An Open Letter to the Sickly-Looking White Man Who Keeps Advocating for Maoism
“It’s 8:30 AM, and I can hear you over my true crime podcast.”
February 18, 2021
By: Julia Zhen
Dear Sickly-Looking White Man,
Why are you so loud? It is 8:30am, and we are on the subway. I should not be able to hear you over my true crime podcast. I know you’re just trying to advocate for better work conditions for all humans, but should everyone really be able to have access to a job? Some jobs are ridiculous and should not exist!
I think you failed to realize that my sister is a total piece of shit. She sells handmade chachkis on Etsy made of her old beanie babies and is super annoying and weird about it! C’mon, you really don’t think she needs to do a real job for a living and her current work is enough value-add to society? If she kills my parents for insurance money, that’s on you buddy.
Oh, ALSO, explain why those white women who just make graphic tees in that big cursive that says stuff like “Mommy Needs Her Wine!” or “Don’t Talk To Me Until I’ve Had My Pumpkin Spice Latte.” Is that a real job deserving of basic human rights? I don’t think so!
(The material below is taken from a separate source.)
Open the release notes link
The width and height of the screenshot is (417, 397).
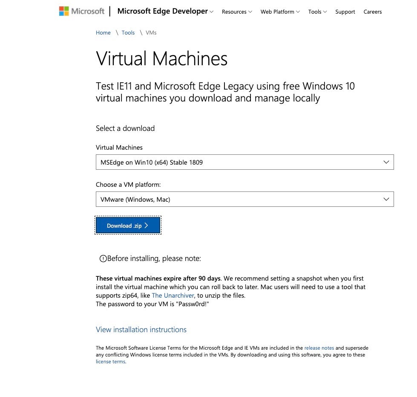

I think the woman who works at the front desk of my apartment building that I’m also too scared to confront that keeps claiming my packages are missing but then wears all the nice skirts that I ordered off Zara does not deserve a job.
I think the 16 year-olds that run ice cream shops during the summer time should hold political office. They would do a very good job, and also they would be honest if we ran into issues in the government because if you yell at them they would not give a single fuck.
Girl scouts should qualify as EMTs. Boy Scouts should go to prison or rehab.
By the way, if we’re killing landlords, then we should also kill parking attendants and parking meters. It’s only fair!!! AND there should be free parking on university campuses and in front of Trader Joe’s!
After the class war, it would be super fun if we kept Jeff Bezos on retainer as the guy who has to go into a nuclear plant to clean up stuff in case it were to explode. You know, like Chernobyl.
The POLICE should be RATS. Except for my cousin Jess who should be a PIG RAT WHORE for kissing James at the FIJI house party in 2015 even though she knew I was into him!
Anyway, that’s all my notes. I hope that you take these back with you to make sure we have a plan in place after the class war. By the way, you should really stop smoking cigarettes and drink more water (and take your antidepressants). Also I ordered you some deodorant. Amazon prime same-day delivery!